After a sad pause, I said; "yes."
And then we started over on it. I think I accidentally on purpose lost the disc somewhere.
>> The reason a lot of games don't get finished is because some games make you LONG to be at work, not trying to hop over a lava-filled pit with a hamburger.
dustysantosFeb 3, 2012Buried
The games I don't beat I go back to later. I don't like the idea of not finishing a game. That being said I have very little time to play now that I've started a new business. (selling fan art)
superkendallFeb 3, 2012Buried
Time is the biggest issue. There are a lot of games I'd love to finish, but simply lack time... you can get really into a game and get through it, but if you can't have a long enough period playing it's really easy to get to a point you can't get past because your game skills have fallen out of practice. You almost need to play through again to get good enough to finish!

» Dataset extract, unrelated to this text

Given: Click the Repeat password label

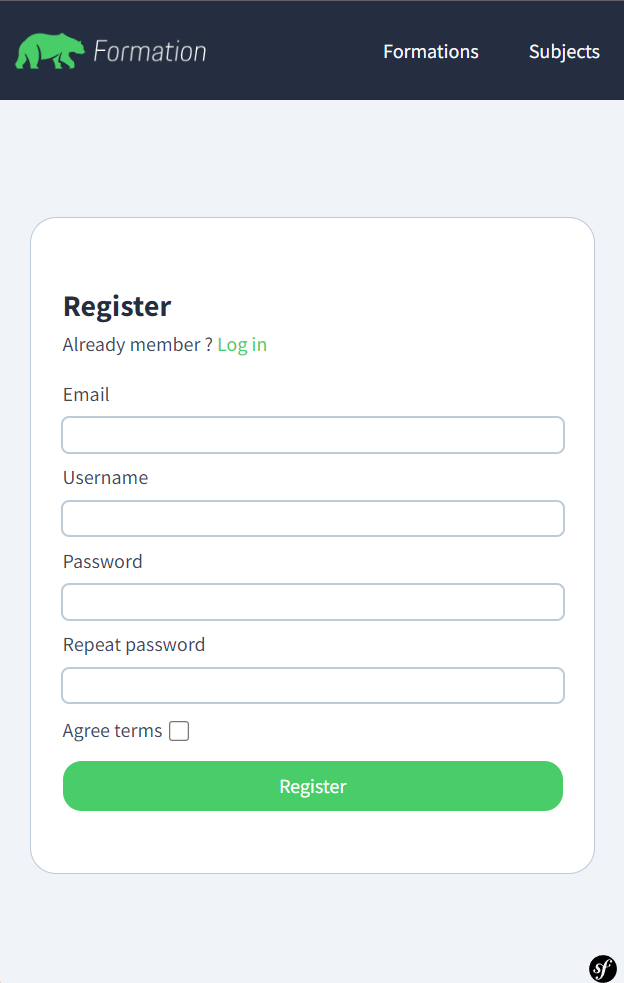Looking at the screenshot, I should coord(134,644).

drunkrobotFeb 10, 2012Buried
I'm a "the glass is half empty guy" kind of guy, but I really think the root problem is the mentality of designers and developers rather than player time limitations. Games have always required large time commitments. However, if modern designers were more realistic about the amount of the average player can devote to gaming per day or week and they paced their games accordingly, I think the majority of the audience would progress much further. Still, time limitations are only part of it. Balancing difficulty curves and age appropriate content for players in their 30's or older (the age of the average core player is 37 yrs. old) have also become big issues in recent years.
sndsFeb 3, 2012Buried
There are a large variety of gamers, old, young, busy, bored, man, woman. It's very crass to dismiss someone who may have been a gamer their entire youth and they just finds that reality has set in and they don't play as much as they USED to. Not everyone has the energy or attention span to complete all the games they want to play these days. Be a little more open minded. I think this article hit on it very well.

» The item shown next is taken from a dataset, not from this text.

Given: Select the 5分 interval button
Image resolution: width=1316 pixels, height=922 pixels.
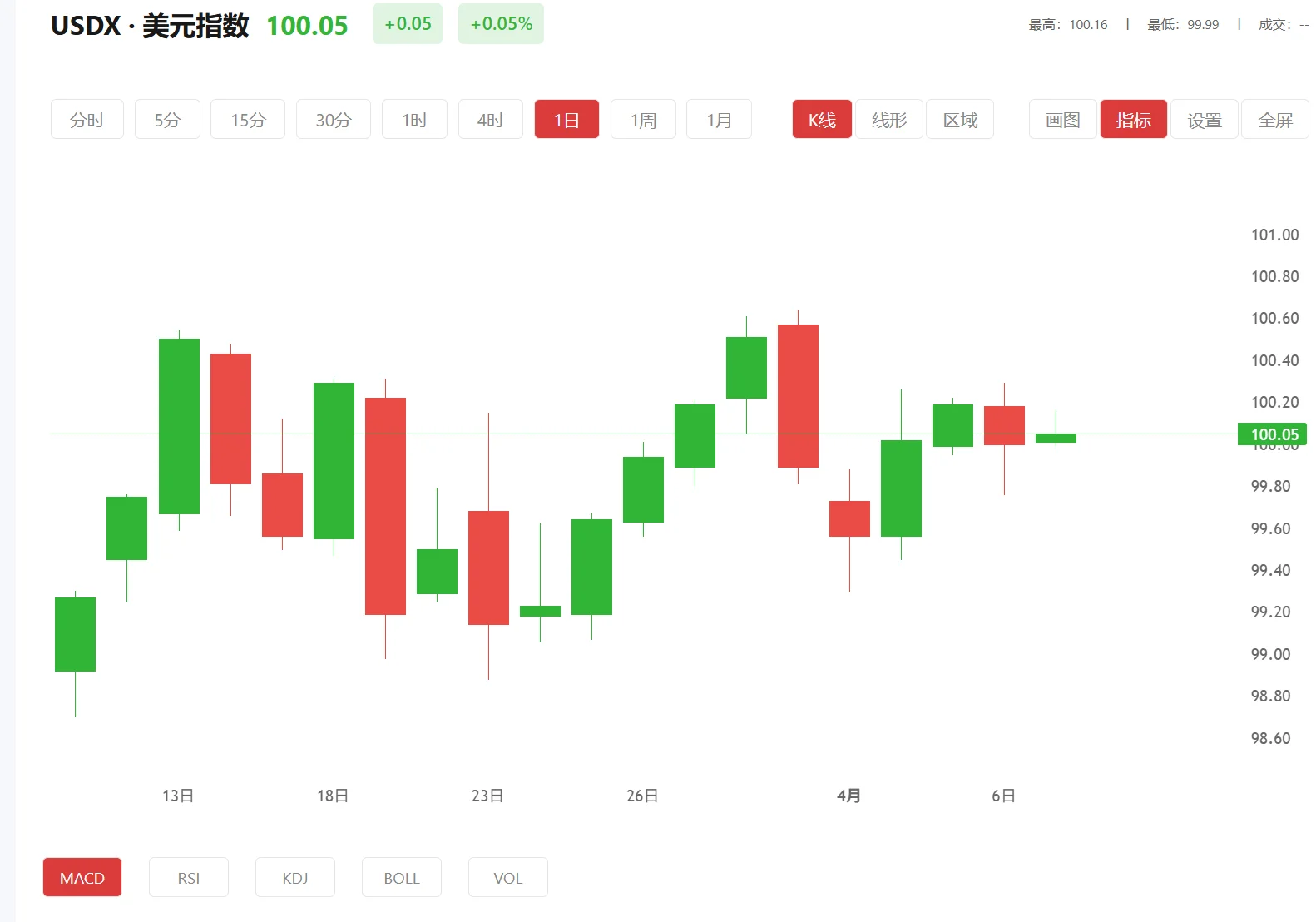Looking at the screenshot, I should [167, 120].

drunkrobotFeb 4, 2012Buried
Collectively, AAA games across all platforms.
particleman420Feb 4, 2012Buried
i must be weird then since i always try to finish games
drunkrobotFeb 4, 2012Buried
"Game designers need to remember that a game is meant to be FUN! It seems that most games are almost like work."
Exactly! It becomes work when designers create unrealistic grinding requirements / progression wall and design the difficulty curves from the hardest mode down instead of Normal then up. The result is Normal and Casual modes become misaligned with the preferences of the average players in the audience, a.k.a. the people responsible for the majority of all sales, in all genres. The games aren't too hard for them to play on normal or causal, they just aren't fun.